Dosłownie w ciągu ostatnich kilku dni szeryf polskiej prokuratury pan Zbigniew Ziobro został dwukrotnie upokorzony i dotkliwie ,,obity” psychicznie przez swojego guru koalicyjnego, a konkretnie prezesa Kaczyńskiego. Jak zwykle prezes dokonał tego w sposób poniżający swojego przeciwnika. Tak mu/prezesowi bardziej smakuje deptanie niesfornego  koalicjanta Zjednoczonej Prawicy, co wielokrotnie on i jego przyboczny Terlecki udowodnili.

Nie gryzie się łapy, która karmi

Prezes, jak zwykle zrobił to w białych rękawiczkach. Tym razem dwukrotnie z tzw. ,,liścia” – po jednym na policzek – wymierzył karę podszczekującemu koalicjantowi przypominając mu, że nie gryzie się łapy która karmi.

Pierwszy strzał z przysłowiowego ,,liścia” padł ze strony pani Przyłębskiej, której tzw. Trybunał  Konstytucyjny odrzucił skargę pana Zbigniewa Ziobry i ostatecznie umorzył jego wniosek w sprawie przedawnienia zbrodni komunistycznych. TK uznał, że odpowiedni przepis o IPN, dotyczący ścigania zbrodni zagrożonych karą do 3 lat pozbawienia wolności utracił moc przy nowelizacji tej ustawy z lipca 2020 r.

Ziobro jeszcze do końca nie ochłonął i nie przełknął upokorzenia, a tu raptem kolejny ,,liść” tym razem ze strony jego ,,zaufanego sędziego” Adama Rocha.

Tym razem drugi policzek ,,zmasakrował” Ziobrze sędzia Sądu Najwyższego Izby Dyscyplinarnej Adam Roch, który jednoosobowo ośmieszył  prokuratora usiłującego doprowadzić siłą sędziego Igora Tuleję, jednocześnie grożąc mu karą więzienia.
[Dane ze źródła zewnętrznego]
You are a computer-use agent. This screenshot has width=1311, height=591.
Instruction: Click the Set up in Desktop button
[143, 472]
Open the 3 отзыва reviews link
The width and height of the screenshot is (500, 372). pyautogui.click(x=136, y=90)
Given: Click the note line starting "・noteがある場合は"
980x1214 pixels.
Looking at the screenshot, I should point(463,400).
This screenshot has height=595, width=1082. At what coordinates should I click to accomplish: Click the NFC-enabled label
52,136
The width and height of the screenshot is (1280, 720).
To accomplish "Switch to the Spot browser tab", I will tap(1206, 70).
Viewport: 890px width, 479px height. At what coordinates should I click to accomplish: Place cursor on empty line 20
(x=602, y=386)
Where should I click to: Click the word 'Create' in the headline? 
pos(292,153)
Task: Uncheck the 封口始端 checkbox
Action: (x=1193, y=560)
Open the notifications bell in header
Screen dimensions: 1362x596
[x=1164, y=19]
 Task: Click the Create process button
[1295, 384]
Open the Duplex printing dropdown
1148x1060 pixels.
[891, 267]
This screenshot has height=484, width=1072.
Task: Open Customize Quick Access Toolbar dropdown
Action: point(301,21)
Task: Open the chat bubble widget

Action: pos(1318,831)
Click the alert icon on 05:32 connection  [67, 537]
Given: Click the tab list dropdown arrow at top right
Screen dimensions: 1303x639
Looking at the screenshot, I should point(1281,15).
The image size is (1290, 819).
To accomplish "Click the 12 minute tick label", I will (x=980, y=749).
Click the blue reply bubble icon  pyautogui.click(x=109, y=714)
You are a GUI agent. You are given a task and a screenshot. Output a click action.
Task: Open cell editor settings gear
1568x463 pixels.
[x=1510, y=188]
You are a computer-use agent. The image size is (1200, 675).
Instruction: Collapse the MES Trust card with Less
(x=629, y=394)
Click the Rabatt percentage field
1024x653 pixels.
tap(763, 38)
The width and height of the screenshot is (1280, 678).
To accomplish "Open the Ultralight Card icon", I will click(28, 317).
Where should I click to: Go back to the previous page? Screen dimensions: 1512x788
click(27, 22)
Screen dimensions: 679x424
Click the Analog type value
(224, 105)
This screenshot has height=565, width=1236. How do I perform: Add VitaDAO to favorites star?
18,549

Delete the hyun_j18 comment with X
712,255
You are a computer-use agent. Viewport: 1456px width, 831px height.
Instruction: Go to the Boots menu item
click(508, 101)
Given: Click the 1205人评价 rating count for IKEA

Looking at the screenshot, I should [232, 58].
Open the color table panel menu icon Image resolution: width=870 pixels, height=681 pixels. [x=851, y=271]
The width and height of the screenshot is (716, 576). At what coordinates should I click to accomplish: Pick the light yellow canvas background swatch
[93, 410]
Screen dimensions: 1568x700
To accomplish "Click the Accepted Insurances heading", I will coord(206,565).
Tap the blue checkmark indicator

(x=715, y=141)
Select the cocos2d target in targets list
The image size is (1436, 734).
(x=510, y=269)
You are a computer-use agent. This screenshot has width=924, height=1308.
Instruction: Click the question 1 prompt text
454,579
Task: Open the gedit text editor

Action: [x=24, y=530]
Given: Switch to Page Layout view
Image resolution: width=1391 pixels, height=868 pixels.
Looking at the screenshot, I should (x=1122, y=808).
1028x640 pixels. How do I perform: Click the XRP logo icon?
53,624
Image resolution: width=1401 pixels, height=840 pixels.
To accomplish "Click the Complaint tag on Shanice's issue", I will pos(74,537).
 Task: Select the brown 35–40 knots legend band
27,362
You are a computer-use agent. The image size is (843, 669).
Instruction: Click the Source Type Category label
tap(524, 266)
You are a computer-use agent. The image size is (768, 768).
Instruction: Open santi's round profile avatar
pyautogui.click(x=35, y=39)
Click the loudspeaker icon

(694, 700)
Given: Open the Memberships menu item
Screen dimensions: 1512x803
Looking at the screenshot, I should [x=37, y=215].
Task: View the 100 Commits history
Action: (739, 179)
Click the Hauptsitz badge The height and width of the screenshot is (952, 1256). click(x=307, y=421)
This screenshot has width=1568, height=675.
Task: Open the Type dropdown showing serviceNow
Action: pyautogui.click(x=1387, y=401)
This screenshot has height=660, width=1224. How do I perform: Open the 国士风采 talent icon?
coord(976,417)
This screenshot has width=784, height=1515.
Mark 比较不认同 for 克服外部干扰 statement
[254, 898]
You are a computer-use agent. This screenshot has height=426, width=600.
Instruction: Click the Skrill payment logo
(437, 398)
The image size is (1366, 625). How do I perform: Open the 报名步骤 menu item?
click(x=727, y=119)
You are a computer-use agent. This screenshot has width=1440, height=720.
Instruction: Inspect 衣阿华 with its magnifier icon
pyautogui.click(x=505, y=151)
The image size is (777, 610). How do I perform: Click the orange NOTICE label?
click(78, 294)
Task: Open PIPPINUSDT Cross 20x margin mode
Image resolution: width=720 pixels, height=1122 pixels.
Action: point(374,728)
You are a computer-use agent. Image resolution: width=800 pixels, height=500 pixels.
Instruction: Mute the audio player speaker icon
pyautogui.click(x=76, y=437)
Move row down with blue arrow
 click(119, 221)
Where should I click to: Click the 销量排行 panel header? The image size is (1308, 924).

Sędzia Igor Tuleya, zdaniem jednoosobowo orzekającego sędziego Adama R. w tzw. Izbie Dyscyplinarnej SN jest niewinny. Czy Ziobro się podniesie?

Zbigniew Ziobro, czy wkrótce Zbigniew Z?

Zastanawiam się, jak daleko trzeba być zaślepionym ambicjonalnie, zarazem zakompleksionym politykiem i człowiekiem by podskakiwać, wiemy komu. Sam Ziobro w polityce jest nikim, a ze swoją nieliczną garstką partyjnych klakierów nie przekroczy nigdy progu wyborczego. To wiąże się z jego politycznym niebytem, do którego prędzej czy później dojdzie.

Do tego dochodzą nieczyste sprawy pana Ziobry związane z finansowaniem kampanii wyborczej swojej partii. Unia Europejska już to bada i może się okazać, że pan Zbigniew Ziobro, wkrótce zacznie funkcjonować w mediach jako Zbigniew Z.